Pixel coordinate grounding data:
——

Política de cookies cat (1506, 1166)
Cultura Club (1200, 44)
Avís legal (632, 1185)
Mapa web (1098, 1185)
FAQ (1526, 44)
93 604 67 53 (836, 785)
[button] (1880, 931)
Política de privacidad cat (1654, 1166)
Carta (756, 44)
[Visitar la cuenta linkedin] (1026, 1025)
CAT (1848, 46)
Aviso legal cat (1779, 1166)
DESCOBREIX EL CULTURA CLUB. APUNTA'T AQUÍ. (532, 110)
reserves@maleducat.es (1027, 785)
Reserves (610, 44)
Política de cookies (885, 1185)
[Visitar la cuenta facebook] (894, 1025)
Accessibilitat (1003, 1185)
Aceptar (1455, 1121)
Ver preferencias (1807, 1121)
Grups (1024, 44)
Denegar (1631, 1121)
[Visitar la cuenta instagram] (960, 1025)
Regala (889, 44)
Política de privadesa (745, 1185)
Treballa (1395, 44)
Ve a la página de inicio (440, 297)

——

## ASSIGNMENT:
Copy out exactly the lines between the line with "Aceptar (1455, 1121)" and the last line of the entries, counting both of those lines.

## TASK RESPONSE:
Aceptar (1455, 1121)
Ver preferencias (1807, 1121)
Grups (1024, 44)
Denegar (1631, 1121)
[Visitar la cuenta instagram] (960, 1025)
Regala (889, 44)
Política de privadesa (745, 1185)
Treballa (1395, 44)
Ve a la página de inicio (440, 297)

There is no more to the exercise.